Scientists from the University of California, Davis (UCD) have developed a way to destroy cells by using a crucial ‘timer bomb’ on the cells that line a tumor’s blood vessels.
These vessels regulate access to the tumor tissue, and until they open, cells intended to fight the cancer cannot reach the tumor.
Using the timer bomb technique, these barriers are triggered when the cell’s ‘death’ receptor, known as FAS or CD95, is activated.
Their findings, published on October 14 in Nature journal Cell Death & Differentiation, have been hailed as a significant advancement by the scientists involved.
“Previous efforts to target this receptor have been unsuccessful.

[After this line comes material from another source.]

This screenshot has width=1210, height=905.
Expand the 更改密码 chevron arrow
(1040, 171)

But now that we’ve identified this epitope, there could be a therapeutic path forward to target Fas in tumors,” said Tushir-Singh, immunologist and senior author of the study.
The antibody that binds to this epitope (a specific part of the death receptor) essentially acts as the cell’s kill switch.

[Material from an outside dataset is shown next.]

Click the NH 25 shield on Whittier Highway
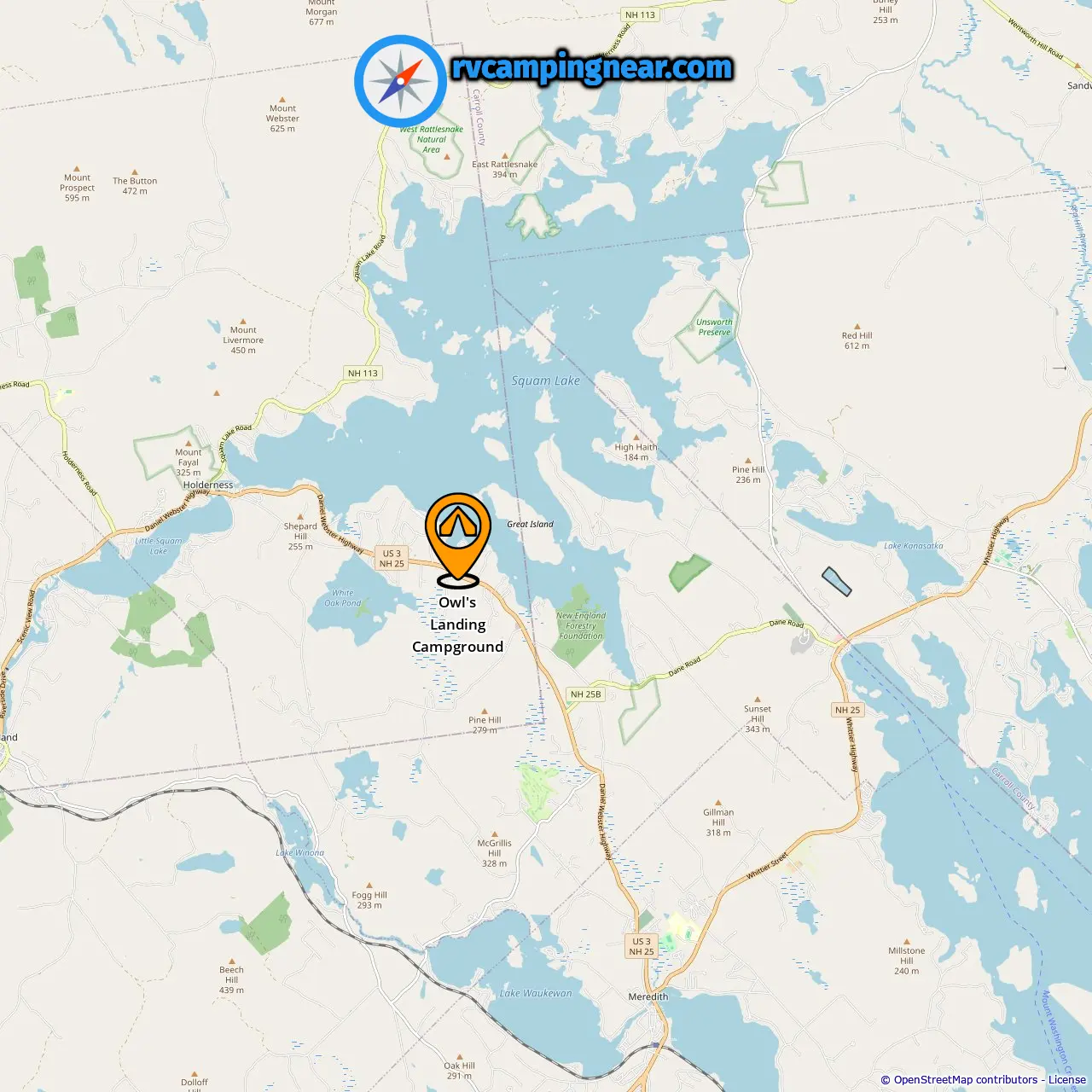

Once this immune checkpoint is triggered, other cancer treatments can be more effective, allowing them to target cancer cells more directly.
These targets, which are now more accessible, are often clumped together and hidden within the tumor.
“These are often called cold tumors because immune cells simply cannot penetrate the microenvironments to provide a therapeutic effect,” Tushir-Singh added.
“It doesn’t matter how well we engineer the immune receptor activating antibodies and T cells if they cannot get close to the tumor cells. Hence, we need to create spaces so T cells can infiltrate.”
UCD have mentioned that despite this breakthrough, cancer treatment will likely still rely on surgery, chemotherapy, and radiotherapy.
“These treatments may show effectiveness at first, but in some cases, cancers resistant to therapy tend to come back. Immunotherapies, like CAR T-cell-based treatments and immune checkpoint receptor molecule activating antibodies, have shown great potential in breaking this cycle,” the University stated.
At present, these therapies help only a very small number of patients, particularly those with solid tumors such as ovarian cancer, triple-negative breast cancer, lung cancer, and pancreatic cancer.
“Developing drugs that enhance death receptor activity could offer a critical weapon against tumors,” the University continued.
“However, despite some progress by drug companies in targeting Death Receptor-5, no Fas agonists have yet reached clinical trials. These findings could potentially change that.”